Dr Michelle Bastian

21st March 2014

In Search of Sustainable Economies of Time

In a context where any hope of a speedy recovery from the 2008 economic crisis is increasingly untenable, there has been an explosion of interest around alternatives to the neoliberal capitalist model. Focusing on the potential of collaborative relationships, rather than ones based on competition, proponents of the new economics are exploring gift economies, the potential of the peer-to-peer paradigm, shared consumption, crowd-funding and rediscovering cooperative models. Broadly speaking, shifts in economic models have often been understood as bringing with them shifts in understandings and experiences of time. Industrial capitalism is often linked with new uses of clock time, while late capitalism is associated with a speeded up, 24/7 networked time. Could it therefore be the case that alternative economies might also be shifting dominant temporal paradigms? There are some indications that this might be the case.

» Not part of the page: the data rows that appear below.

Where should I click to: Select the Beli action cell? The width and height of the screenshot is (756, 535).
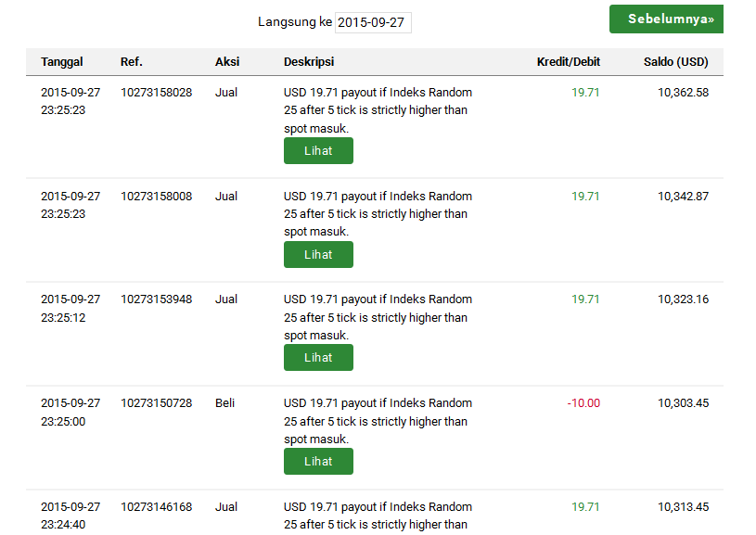[225, 403]
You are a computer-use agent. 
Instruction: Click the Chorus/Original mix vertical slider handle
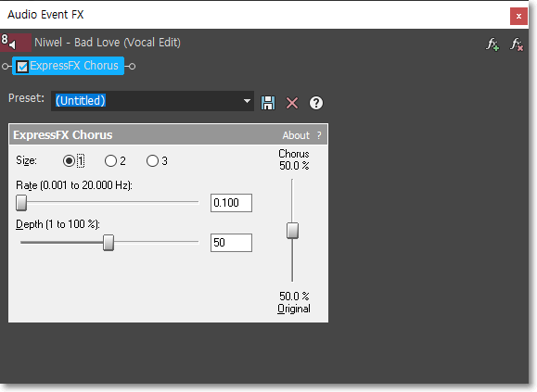[292, 231]

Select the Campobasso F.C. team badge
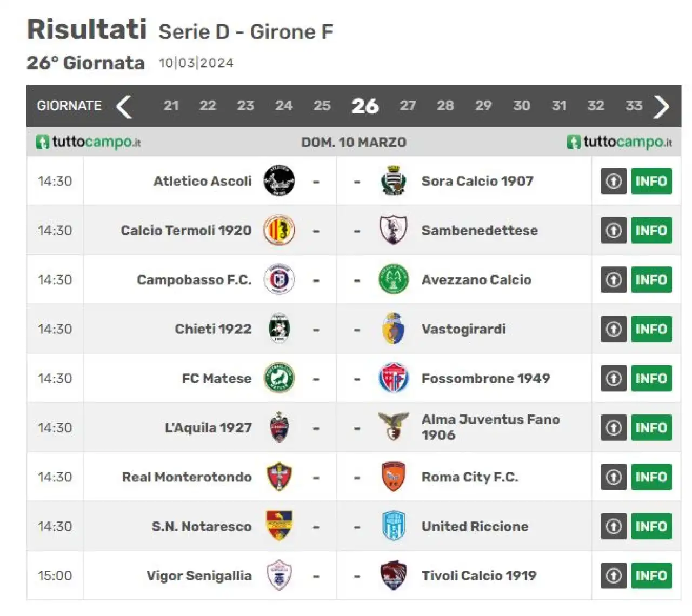coord(279,279)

The wide interest in the Slow movement (including Slow Food, Slow Cities, Slow Science and Slow Money), presents a paradigmatic example, but there are also more subtle shifts such as tendencies to reconceptualise social intervention in terms of non-linear models of change, such as those seen in the Transition Towns movement. Focusing on case study material, interviews and archive research completed as part of the AHRC-funded Sustaining Time project, this paper will explore the question of whether there might be something like ‘sustainable time’ and what it might look like.

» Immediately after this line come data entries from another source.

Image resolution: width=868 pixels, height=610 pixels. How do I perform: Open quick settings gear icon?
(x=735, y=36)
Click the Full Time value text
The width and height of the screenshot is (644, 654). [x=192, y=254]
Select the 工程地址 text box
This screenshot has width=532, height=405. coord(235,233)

Michelle Bastian is a Chancellor’s Fellow at the Edinburgh College of Art, University of Edinburgh. Her work focuses on the role of time in social methods of inclusion and exclusion. She explores this in a range of areas including local food, climate change, transition towns, feminist theory, clocks as political interventions, alternative economies and more-than-human communities. Her work has been published in Theory, Culture and Society, Environmental Philosophy and Feminist Review.